--- START ---

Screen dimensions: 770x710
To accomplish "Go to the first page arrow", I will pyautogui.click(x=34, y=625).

--- END ---
--- START ---

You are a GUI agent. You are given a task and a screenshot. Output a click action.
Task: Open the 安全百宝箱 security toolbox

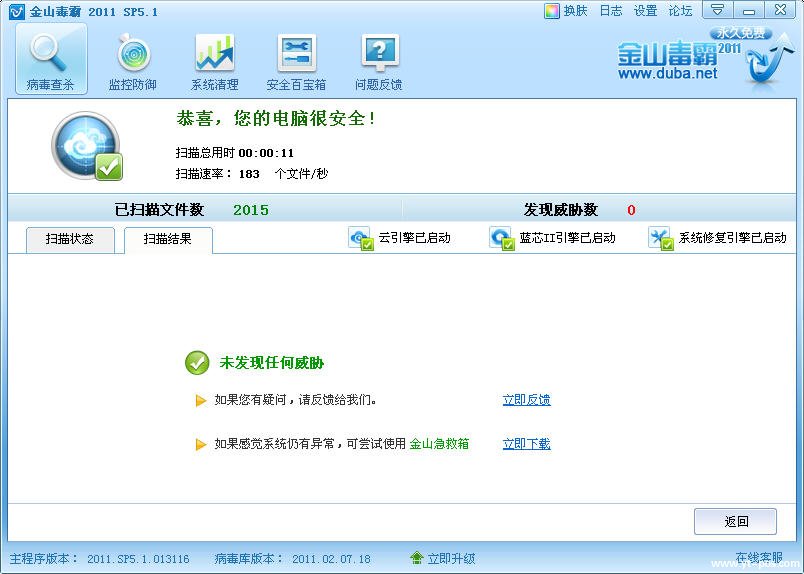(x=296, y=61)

--- END ---

Work request: Where a line of the records has the string "click", return that line.

Response to this task:
To accomplish "Go to the first page arrow", I will pyautogui.click(x=34, y=625).
You are a GUI agent. You are given a task and a screenshot. Output a click action.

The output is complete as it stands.